Радушные Держащая купол Глава четырнадцатая

Глава четырнадцатая

– Здрава будь, уважаемая. Поклонился торговец, стер ветошью несуществующие крошки со стола. И ты, красавица – Добродушно кивнул он Чеславе.

– И твой дом пусть хвори да напасти стороной обходят, Семислав. Чего слышно? Что деется? ответила ему с поклоном гостья. – Гляжу в селении люд какой – то встревоженный.

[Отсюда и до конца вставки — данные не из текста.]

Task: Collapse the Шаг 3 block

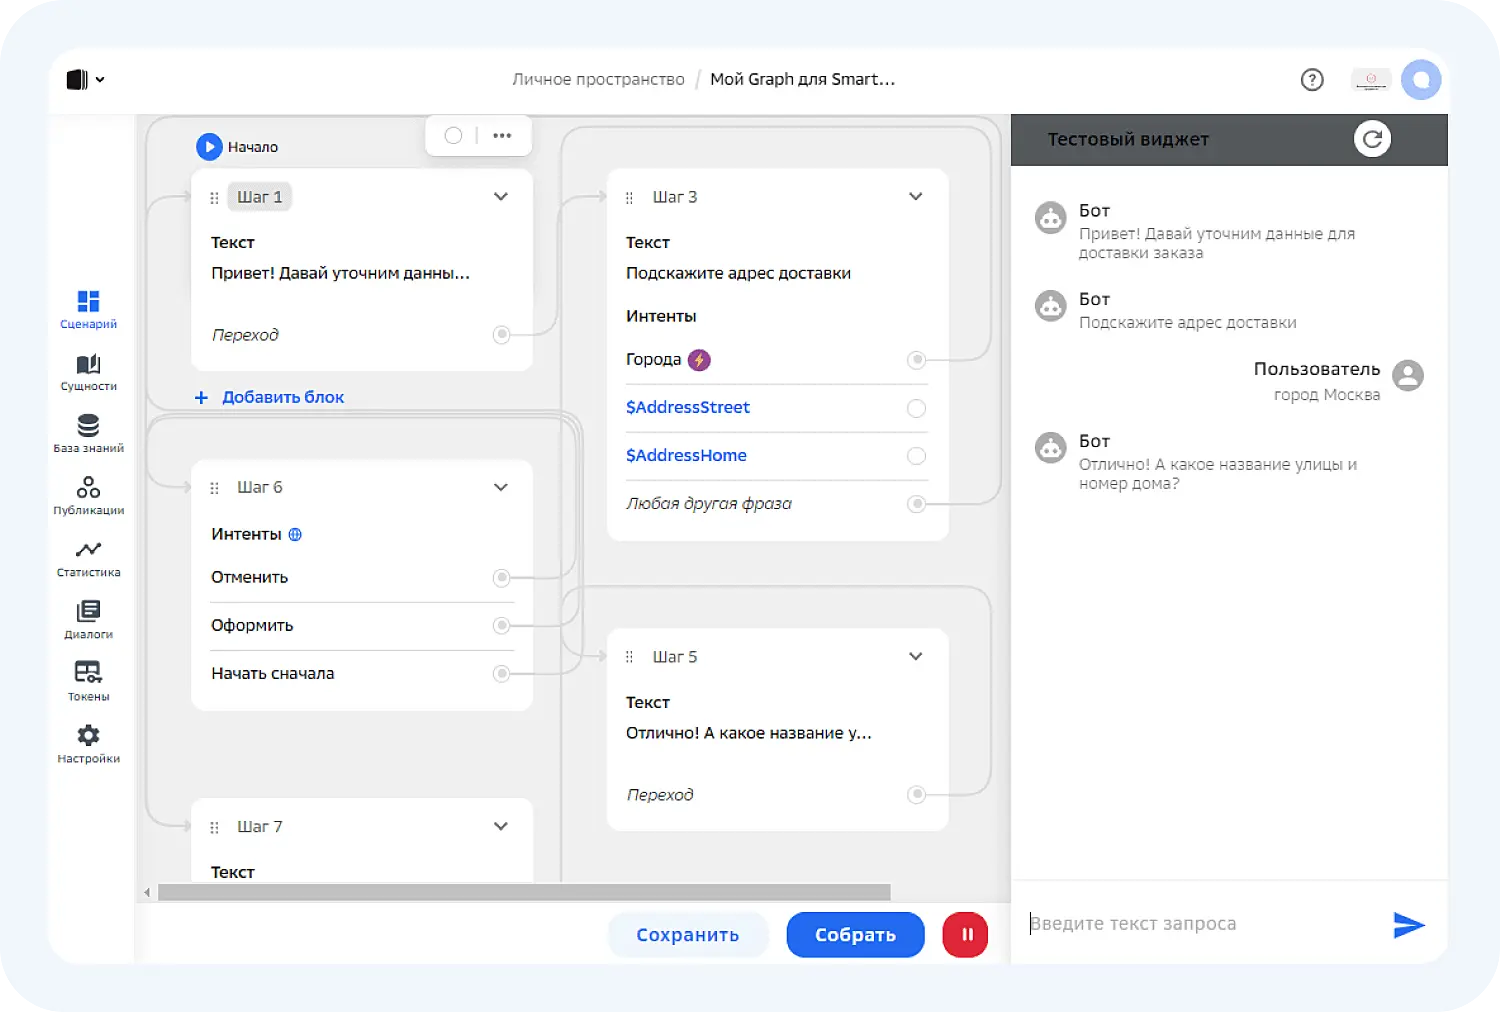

– Да в Вережах пожар случился. Безумная Соломатина невестка, что сыночков потеряла троих оспой унесенных, в ночи пожгла избы сельчан. Восемнадцать дворов лишились крова и скарба. Скотина задохнулась. У кого что – то уцелело, но мало что. Развел руками хозяин лавки.

– Что люди? Пособляют погорельцам? Полонея присела на лавку и внимательно смотрела на Семислава.

– Да, чем поможешь им? Вздохнул сердобольный торговец. Он и все его предки всегда приходили на помощь людям в беде. – Кто что дал. И так два лета неурод. Все, что было повыели. Охота нынче не та и мехов на продажу мало идет. Да и те за десятую долю заставляют отдавать. В четыре раза подати на мою лавку повысили. Все, что зарабатываю, уходит этим мздоимцам. Кабы, не те золотые, что ты мне за посредничество дала с ханским посланцем, не на что было сыновей за товаром отправлять.

– Кто заставляет, Семислав? Кто повысил? Вмешалась в разговор Чеслава.

– Разве не сами охотничьи ватаги везут добычу в Полоцк и дальше? Разве не испокон веку установлены подати для торговцев?

– Да где уж там? Почитай уж другой год как князь назначил нового сборщика податей. Тот и урядил новый порядок.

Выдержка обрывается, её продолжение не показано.